__Document text__:
----------
China’s Third Party Plenum — a masterpiece of vagueness

HONG KONG — If anyone claims they can tell you what really happened at the all-important meeting of China’s decision-makers that ended Tuesday, don’t believe them.

Even under ordinary circumstances, interpreting Chinese politics is notoriously difficult. The system is opaque and convoluted, with ritualized language, cookie-cutter leaders and lots of befuddling slogans — see “The Three Represents.”

But the communiqué released Tuesday evening after a four-day conclave of top Communist Party officials may be a high-water mark of mind-numbing vagueness.  

For months, experts have breathlessly speculated and debated that this meeting, the Third Plenum of the Central Committee of the Communist Party, would result in massively important, wide-ranging new policies. Everything from breaking up state-owned enterprises to abolishing the one-child policy seemed to be on the table.

Yet now that the agenda has been released — a 5,000-character document (3,500 words in English translation) — we are almost exactly where we started. The only concrete announcement was the creation of two committees, one overseeing national security, the other overseeing reform.

Beyond that, nobody knows where China is headed. Nobody knows if much-needed economic and political policies are progressing or stalling.

All we have is a masterpiece of vagueness that could be interpreted in multiple, contradictory ways.

For example, The New York Times read the communiqué as a victory for the market economy. Yet David Zweig, a China politics expert at the Hong Kong University of Science and Technology, says the communiqué showed that the “the Party is not sacrificing the state sector to the god of the market.” The Telegraph said it showed Xi Jinping successfully consolidated his power. The Wall Street Journal, however, said it showed Xi Jinping had lost out to “technocrats.”

The communiqué, in other words, is like a Rorschach test, or cloud watching. You can project onto it whatever you want.

“All we’ve seen is the preface to a cookbook,” says Zweig. “What’s important is what gets listed and what doesn’t.”

At times, the lengthy document reads like a New Year’s resolution of all the big things China knows it really ought to do, but isn’t sure how to accomplish.

“The biggest surprise was the lack of specifics,” says Joseph Cheng, professor of political science at the City University of Hong Kong. “[The communiqué has] too many issues, too broad a scope, and there are still not detailed plans, no priorities, no initial breakthroughs.”

The Hong Kong stock exchange agreed with this assessment and dropped to a two-month low on Wednesday.

Of course, as time goes on, it should become apparent what, if anything, was really decided at the Third Plenum. Maybe it will be looked back on as a revolutionary meeting, like Deng Xiaoping’s Third Plenum in 1978, when the vague words “reform and opening” kicked off an era of roaring growth.
----------
__Data__:

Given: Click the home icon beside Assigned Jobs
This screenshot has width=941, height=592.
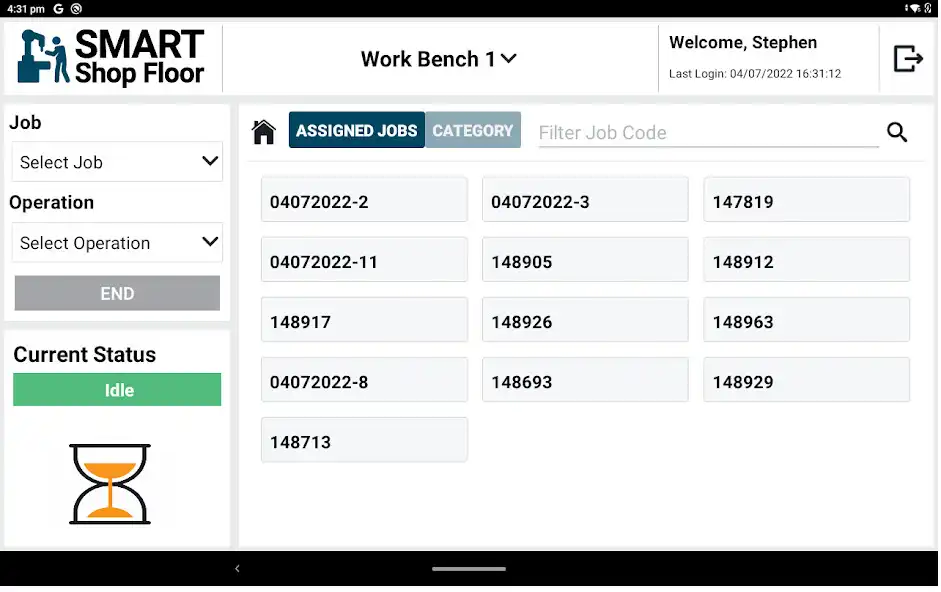Looking at the screenshot, I should click(x=264, y=130).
----------
__The task__:
Name every person the article on China's Third Plenum mentions by name.

__Full response__:
David Zweig, Xi Jinping, Joseph Cheng, Deng Xiaoping